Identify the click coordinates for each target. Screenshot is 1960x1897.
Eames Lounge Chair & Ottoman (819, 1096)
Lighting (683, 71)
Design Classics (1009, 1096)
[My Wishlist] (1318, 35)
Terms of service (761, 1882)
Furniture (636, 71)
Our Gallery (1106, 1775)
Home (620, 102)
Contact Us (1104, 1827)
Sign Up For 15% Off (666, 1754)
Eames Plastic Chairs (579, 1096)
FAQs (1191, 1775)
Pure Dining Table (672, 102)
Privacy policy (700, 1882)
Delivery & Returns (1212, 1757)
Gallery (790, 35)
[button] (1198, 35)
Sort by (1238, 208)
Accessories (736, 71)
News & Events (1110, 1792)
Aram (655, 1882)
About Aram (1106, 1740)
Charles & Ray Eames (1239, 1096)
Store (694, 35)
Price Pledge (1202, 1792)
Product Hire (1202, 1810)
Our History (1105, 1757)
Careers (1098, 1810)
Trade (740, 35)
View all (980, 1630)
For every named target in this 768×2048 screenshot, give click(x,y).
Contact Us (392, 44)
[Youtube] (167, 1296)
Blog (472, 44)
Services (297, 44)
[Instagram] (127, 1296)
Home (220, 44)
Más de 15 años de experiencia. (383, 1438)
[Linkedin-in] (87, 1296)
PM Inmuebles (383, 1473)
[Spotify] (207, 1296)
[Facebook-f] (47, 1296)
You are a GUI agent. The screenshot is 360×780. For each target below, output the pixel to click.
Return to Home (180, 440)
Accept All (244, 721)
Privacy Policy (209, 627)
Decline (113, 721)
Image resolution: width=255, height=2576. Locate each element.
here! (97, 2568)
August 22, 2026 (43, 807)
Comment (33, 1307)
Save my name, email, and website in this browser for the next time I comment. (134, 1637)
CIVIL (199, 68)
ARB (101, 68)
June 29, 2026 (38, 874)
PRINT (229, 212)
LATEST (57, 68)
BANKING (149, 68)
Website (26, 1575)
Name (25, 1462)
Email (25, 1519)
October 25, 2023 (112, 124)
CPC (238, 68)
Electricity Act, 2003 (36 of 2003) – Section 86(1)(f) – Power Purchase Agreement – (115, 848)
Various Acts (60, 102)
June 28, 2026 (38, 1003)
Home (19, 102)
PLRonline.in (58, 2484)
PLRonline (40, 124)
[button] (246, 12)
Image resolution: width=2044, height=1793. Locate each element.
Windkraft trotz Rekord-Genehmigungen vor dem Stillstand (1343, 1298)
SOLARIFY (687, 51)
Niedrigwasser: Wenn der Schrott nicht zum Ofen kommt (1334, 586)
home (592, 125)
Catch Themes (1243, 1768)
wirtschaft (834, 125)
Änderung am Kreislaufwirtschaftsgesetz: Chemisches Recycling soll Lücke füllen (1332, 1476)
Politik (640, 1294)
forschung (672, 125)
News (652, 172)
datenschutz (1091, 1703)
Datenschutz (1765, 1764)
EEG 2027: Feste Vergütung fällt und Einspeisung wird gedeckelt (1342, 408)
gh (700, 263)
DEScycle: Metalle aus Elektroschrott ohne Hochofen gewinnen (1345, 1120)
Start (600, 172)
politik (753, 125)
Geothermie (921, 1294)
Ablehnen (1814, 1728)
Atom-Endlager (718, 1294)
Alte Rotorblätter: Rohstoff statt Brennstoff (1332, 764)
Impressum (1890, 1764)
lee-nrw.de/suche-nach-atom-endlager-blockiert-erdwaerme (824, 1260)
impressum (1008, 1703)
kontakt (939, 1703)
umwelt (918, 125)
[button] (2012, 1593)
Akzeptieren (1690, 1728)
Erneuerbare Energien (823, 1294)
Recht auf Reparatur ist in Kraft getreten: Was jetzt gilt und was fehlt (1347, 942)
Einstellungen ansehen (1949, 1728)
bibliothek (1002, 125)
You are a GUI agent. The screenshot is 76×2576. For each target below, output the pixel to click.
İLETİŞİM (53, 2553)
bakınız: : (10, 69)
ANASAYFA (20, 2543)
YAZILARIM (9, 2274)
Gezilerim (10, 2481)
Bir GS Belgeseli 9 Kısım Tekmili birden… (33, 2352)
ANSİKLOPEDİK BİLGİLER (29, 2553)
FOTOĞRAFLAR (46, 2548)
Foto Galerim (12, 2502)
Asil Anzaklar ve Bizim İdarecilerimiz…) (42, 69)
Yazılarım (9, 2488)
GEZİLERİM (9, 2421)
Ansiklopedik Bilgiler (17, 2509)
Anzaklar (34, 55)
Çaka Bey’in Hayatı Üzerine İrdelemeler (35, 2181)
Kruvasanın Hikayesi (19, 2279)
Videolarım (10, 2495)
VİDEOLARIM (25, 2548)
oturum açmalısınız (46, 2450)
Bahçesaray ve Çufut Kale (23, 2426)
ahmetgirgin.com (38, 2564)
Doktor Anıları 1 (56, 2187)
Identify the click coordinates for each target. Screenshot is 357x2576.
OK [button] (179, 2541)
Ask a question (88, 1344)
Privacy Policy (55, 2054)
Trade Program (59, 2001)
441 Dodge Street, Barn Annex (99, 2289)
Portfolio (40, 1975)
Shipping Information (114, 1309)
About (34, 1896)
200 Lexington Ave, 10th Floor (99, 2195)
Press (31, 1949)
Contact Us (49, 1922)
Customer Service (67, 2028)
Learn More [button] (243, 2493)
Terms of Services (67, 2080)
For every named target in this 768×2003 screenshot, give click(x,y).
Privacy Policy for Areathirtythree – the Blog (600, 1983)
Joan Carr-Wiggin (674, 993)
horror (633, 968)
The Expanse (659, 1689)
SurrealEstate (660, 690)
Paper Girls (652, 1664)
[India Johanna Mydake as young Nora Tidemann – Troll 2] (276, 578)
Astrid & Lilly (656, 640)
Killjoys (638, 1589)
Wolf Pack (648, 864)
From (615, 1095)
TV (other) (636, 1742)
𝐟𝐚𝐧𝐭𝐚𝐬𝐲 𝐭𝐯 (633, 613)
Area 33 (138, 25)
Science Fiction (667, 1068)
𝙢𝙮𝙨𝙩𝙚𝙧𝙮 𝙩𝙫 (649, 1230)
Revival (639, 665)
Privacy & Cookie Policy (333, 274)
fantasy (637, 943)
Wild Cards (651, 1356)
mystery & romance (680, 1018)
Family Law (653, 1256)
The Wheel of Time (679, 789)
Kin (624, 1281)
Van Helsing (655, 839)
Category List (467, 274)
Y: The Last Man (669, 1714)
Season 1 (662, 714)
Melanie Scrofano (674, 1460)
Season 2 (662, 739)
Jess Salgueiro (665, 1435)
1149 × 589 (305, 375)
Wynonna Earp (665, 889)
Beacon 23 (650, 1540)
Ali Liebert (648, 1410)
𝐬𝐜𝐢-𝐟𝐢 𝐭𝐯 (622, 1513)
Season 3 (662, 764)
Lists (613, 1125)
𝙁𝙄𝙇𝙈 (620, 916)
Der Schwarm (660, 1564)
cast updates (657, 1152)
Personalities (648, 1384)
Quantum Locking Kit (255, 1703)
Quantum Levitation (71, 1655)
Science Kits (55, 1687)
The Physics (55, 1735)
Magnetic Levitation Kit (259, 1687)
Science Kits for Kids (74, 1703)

..............................

> Brief:
Starting with the line that holds "Press (31, 1949)" and ending with the line that holds "Wolf Pack (648, 864)", retype every line in the data above exactly, and nothing else.

> Result of the task:
Press (31, 1949)
Contact Us (49, 1922)
Customer Service (67, 2028)
Learn More [button] (243, 2493)
Terms of Services (67, 2080)
For every named target in this 768×2003 screenshot, give click(x,y).
Privacy Policy for Areathirtythree – the Blog (600, 1983)
Joan Carr-Wiggin (674, 993)
horror (633, 968)
The Expanse (659, 1689)
SurrealEstate (660, 690)
Paper Girls (652, 1664)
[India Johanna Mydake as young Nora Tidemann – Troll 2] (276, 578)
Astrid & Lilly (656, 640)
Killjoys (638, 1589)
Wolf Pack (648, 864)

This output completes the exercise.